WHAT THE TASK REQUIRES = Transcribe every record verbatim; no pictures.

--------------------------------

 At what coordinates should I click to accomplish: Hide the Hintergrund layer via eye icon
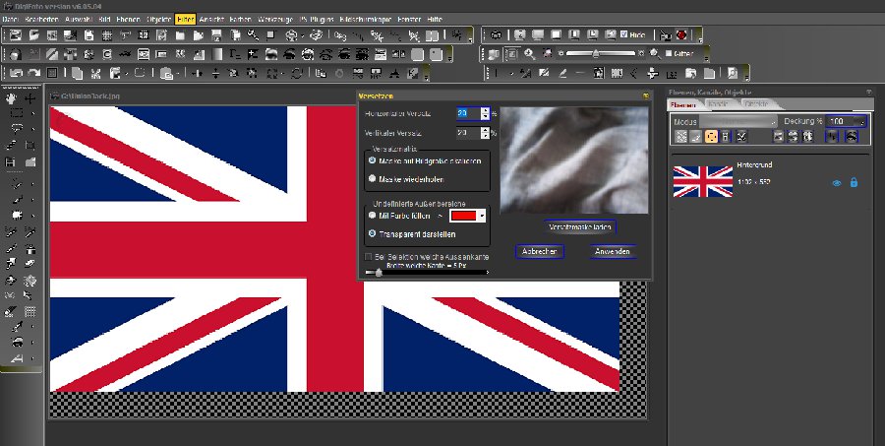click(837, 182)
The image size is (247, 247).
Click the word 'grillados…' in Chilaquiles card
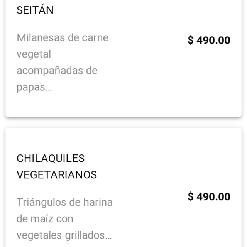pyautogui.click(x=88, y=235)
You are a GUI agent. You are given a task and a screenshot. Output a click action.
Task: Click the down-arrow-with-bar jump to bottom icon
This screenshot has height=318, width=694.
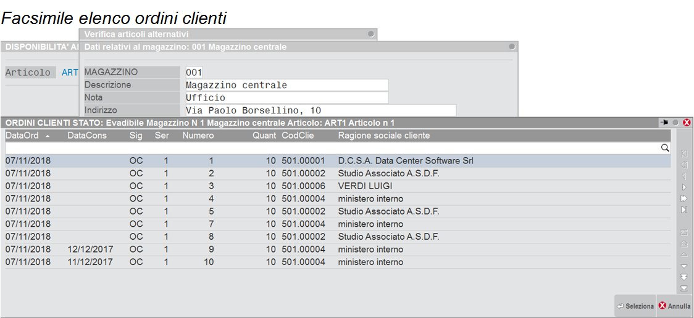(684, 288)
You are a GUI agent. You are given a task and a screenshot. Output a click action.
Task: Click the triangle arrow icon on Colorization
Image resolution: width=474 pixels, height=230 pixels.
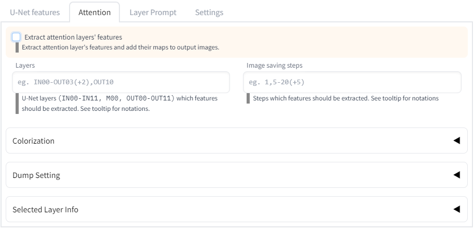click(x=456, y=140)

--------------------------------

ANSWER FOR THIS EXERCISE =
 At what coordinates should I click to accomplish: Hide the Hintergrund layer via eye icon
click(837, 182)
The image size is (247, 247).
Click the word 'grillados…' in Chilaquiles card
pyautogui.click(x=88, y=235)
You are a GUI agent. You are given a task and a screenshot. Output a click action.
Task: Click the down-arrow-with-bar jump to bottom icon
This screenshot has height=318, width=694.
(684, 288)
You are a GUI agent. You are given a task and a screenshot. Output a click action.
Task: Click the triangle arrow icon on Colorization
Image resolution: width=474 pixels, height=230 pixels.
click(x=456, y=140)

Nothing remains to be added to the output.